Wednesday, April 30, 2008
Lance S. Hall (ASA, cofounder and President of FMV Opinions) has recently authored a article entitled The New Frontier: Non-Charitable Estate Planning Transfers with Fractional Interests in Art (and Other Personal Property).
Here is the conclusion of his article:
With the art market reaching new highs and investor interest in art exceeding previous norms, increased scrutiny to the estate planning needs of art collectors and investors is required. With the changes in the rules for charitable gifting under the 2006 Pension Protection Act, charitable gifts of art are no longer as attractive. Alternatively, fractional interest gifting to the junior generation may result in significant estate tax reduction.

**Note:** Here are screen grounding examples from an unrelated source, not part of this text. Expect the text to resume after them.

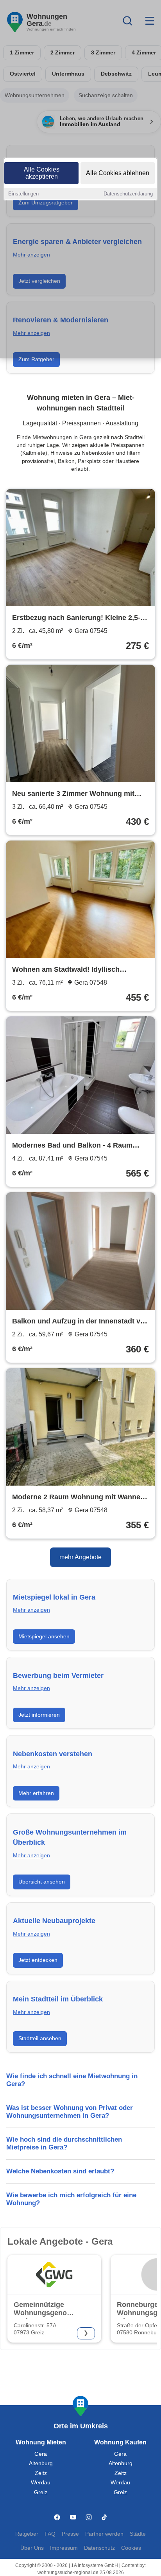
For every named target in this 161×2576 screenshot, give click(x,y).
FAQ (50, 2534)
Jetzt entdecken (37, 1960)
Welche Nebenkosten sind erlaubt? (60, 2171)
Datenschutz (99, 2548)
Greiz (40, 2492)
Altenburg (41, 2463)
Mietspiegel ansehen (44, 1636)
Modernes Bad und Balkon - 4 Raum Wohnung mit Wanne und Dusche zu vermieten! (73, 1146)
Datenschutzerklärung (128, 194)
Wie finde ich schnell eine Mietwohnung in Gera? (72, 2080)
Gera (40, 2454)
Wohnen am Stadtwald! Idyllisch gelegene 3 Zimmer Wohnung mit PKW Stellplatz (76, 970)
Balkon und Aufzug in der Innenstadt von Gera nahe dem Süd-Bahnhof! (80, 1322)
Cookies (131, 2548)
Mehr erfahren (36, 1793)
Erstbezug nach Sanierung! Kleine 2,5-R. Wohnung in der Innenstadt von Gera (79, 618)
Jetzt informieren (39, 1715)
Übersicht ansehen (41, 1881)
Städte (138, 2534)
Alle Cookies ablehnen (117, 173)
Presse (70, 2534)
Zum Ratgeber (36, 359)
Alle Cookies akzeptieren (41, 173)
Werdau (40, 2483)
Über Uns (32, 2548)
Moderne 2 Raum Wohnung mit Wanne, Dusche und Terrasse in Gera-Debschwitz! (77, 1497)
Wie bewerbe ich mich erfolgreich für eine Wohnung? (71, 2199)
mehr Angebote (80, 1557)
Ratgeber (26, 2534)
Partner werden (104, 2534)
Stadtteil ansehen (39, 2038)
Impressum (64, 2548)
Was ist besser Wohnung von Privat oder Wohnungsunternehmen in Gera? (69, 2111)
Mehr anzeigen (31, 1610)
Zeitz (41, 2473)
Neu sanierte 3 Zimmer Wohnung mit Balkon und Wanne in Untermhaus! (73, 794)
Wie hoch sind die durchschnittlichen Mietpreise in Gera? (64, 2143)
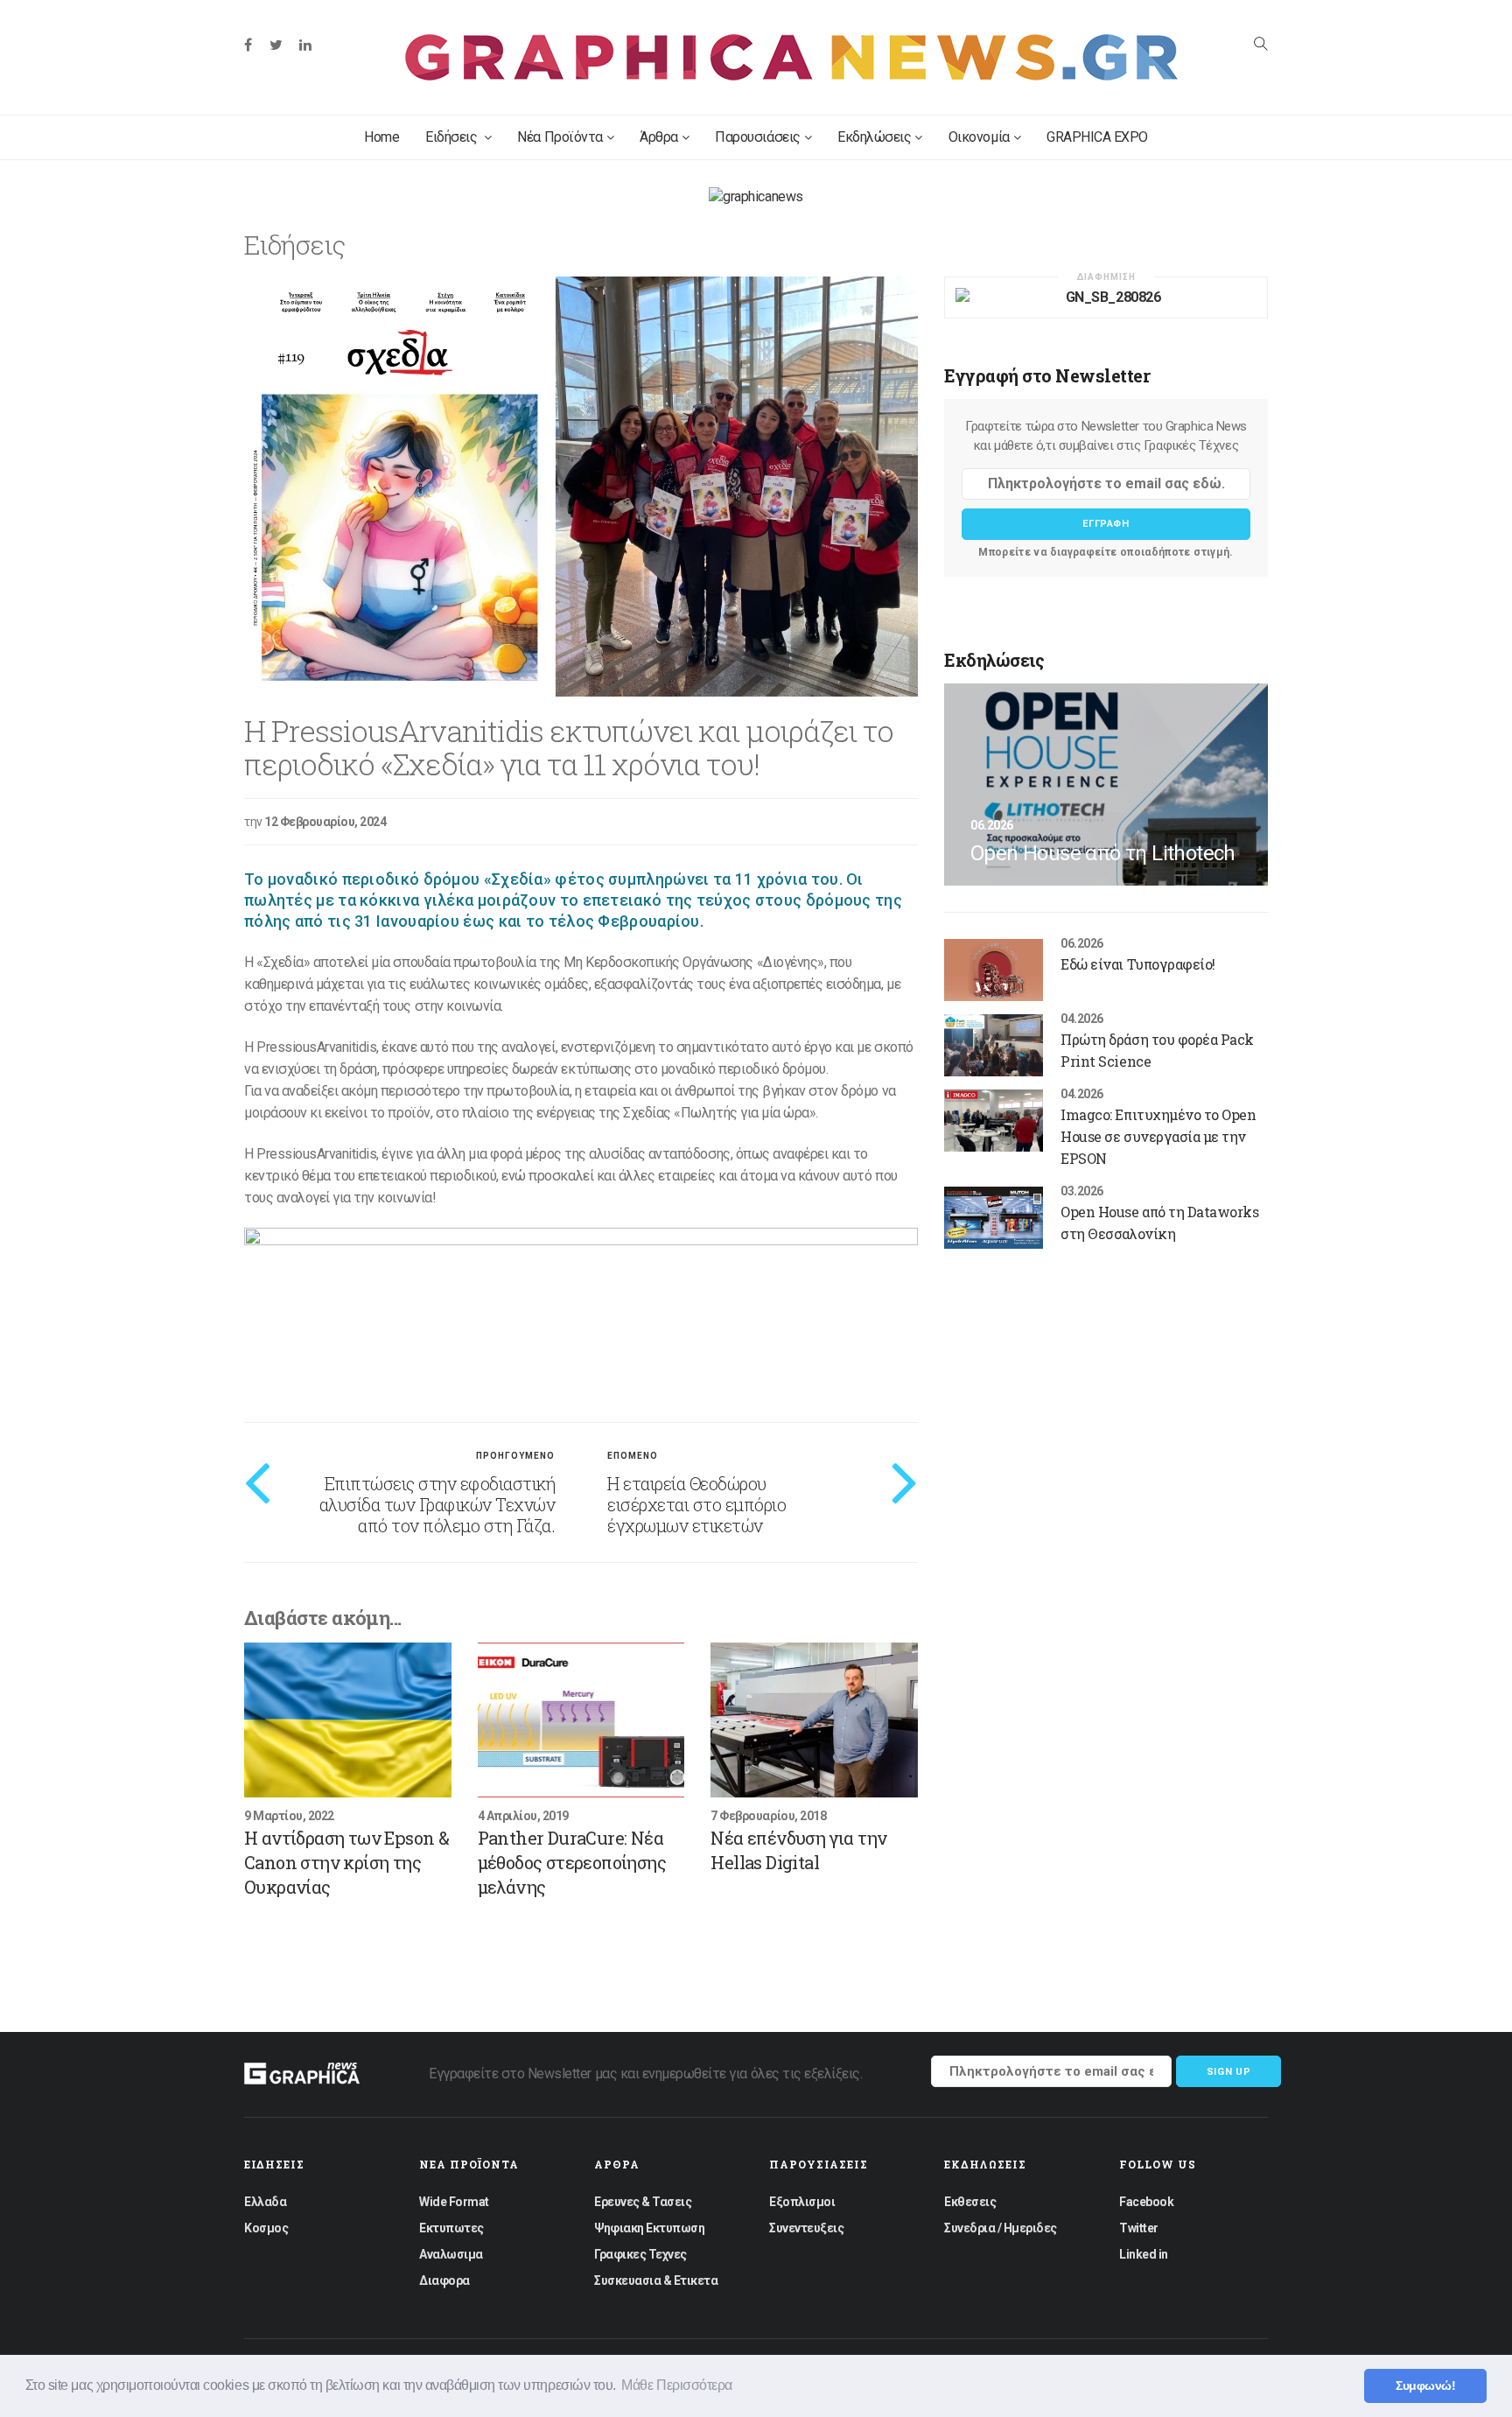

Even if a gift is not made, art investors/collectors in community property states may be able to avail themselves of undivided interest discounts at death.
Clearly, undivided interest discounts for art and other personal property are likely to incur close scrutiny and outright rejection by the IRS. However, under the principles of "fair market value" an undivided interest discount is applicable. The challenge will be convincing the court that an analysis with no empirical data involving actual undivided interest sales in art will meet the taxpayer's burden of proof. The courts have overcome identical difficulties associated with the lack of empirical data when discounting undivided interests in real estate. The issues are no different with art, collectibles and other personal property. An objective measure of the hierarchy of discounts applicable to different asset classes is to examine the relative volatility of the individual art or personal property with other classes of investments where empirical data is available (real estate is generally less volatile than stock and art, stock is generally less volatile than art, art is generally less volatile than gold and commodities). Then, the specific attributes of the art (or other personal property) could be used to more subjectively adjust the discount up or down, accordingly.
To focus the court's attention to the lack of control and lack of marketability of the interest, and away from the right to partition, a transfer made subject to an agreement to waive the right to partition is advisable.
With the charitable gifting no longer as advantageous, the estate planning professional can expect to see a significant rise in fractional interest discount planning for art (and other personal property).